Семьдесят лет жизни с неизбежными в старости телесными недугами и долголетние государственные труды и заботы не могли, разумеется, не наложить и на Трощинского своего неумолимого отпечатка. Но свежевыбритый, завитый в мелкие кудряшки и затянутый в расшитый золотом мундир, в звездах и александровской ленте, он выступал сегодня так бодро, с такой победоносной улыбкой, точно вел невесту под венец. И Ольга Дмитриевна, видимо, умела ценить выпавшую ей честь: стройная и воздушная, с распущенными по плечам великолепными каштанового цвета локонами, сияя молодостью и красотой, она осыпала всех и каждого из своих больших карих глаз такими счастливыми, ласковыми взглядами, точно она не супруга почтенного генерала, а институтка, которую сейчас вот наградили шифром.
Вельможный дядя ее был менее расточителен: только избранных он удостаивал пары милостивых слов, другим же мимоходом едва головой кивал, а иных и вовсе не замечал. К числу последних принадлежали и наши два гимназиста.
По окончании церемониального обхода все двинулись чинно, следом за хозяином, в домовую церковь. Служба церковная совершалась с возможной торжественностью, домашние певчие на клиросе из сил надрывались, чтобы угодить своему сановному патрону. Но Гоголю было не до певчих: заметив промелькнувшую в боковом приделе фигуру местного дьячка, он шмыгнул за ним, чтобы заручиться у него на всякий случай платьем для роли Хомы Григоровича, а затем, возвратясь на свое место, стал истово молиться с коленопреклонением и земными поклонами.
– Я знаю, о чем ты сейчас молился, – тихонько шепнул ему Данилевский, когда он наконец приподнялся с пола.
– О чем?
– О том, чтобы Павла Степановича что-нибудь задержало до конца спектакля.
– Ну да!
– А что же ты покраснел-то? Но если его до сих пор нет, то, конечно, уже не будет.

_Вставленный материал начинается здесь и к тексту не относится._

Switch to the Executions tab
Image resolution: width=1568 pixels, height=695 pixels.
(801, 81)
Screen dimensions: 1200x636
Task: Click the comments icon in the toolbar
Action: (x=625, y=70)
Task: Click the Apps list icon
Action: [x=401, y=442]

Наступило время обеда, а о «неисправном» актере все еще не было ни слуха ни духа. Молодой заместитель его совсем уже приободрился и, сидя со своим приятелем на одном конце накрытого покоем (литерой «П»), необозримого обеденного стола, с тайной гордостью озирался по сторонам: «Погодите вы, болтайте, шумите; вот ужо все разом замолчите, уши развесите, хлопать мне станете. Да помню ли я еще свою роль?»
И сквозь неумолчный говор сотни обедающих, сквозь стук ножей и вилок, звон бокалов и стройные звуки домашнего оркестра на хорах в голове его проносились фраза за фразой из «Простака».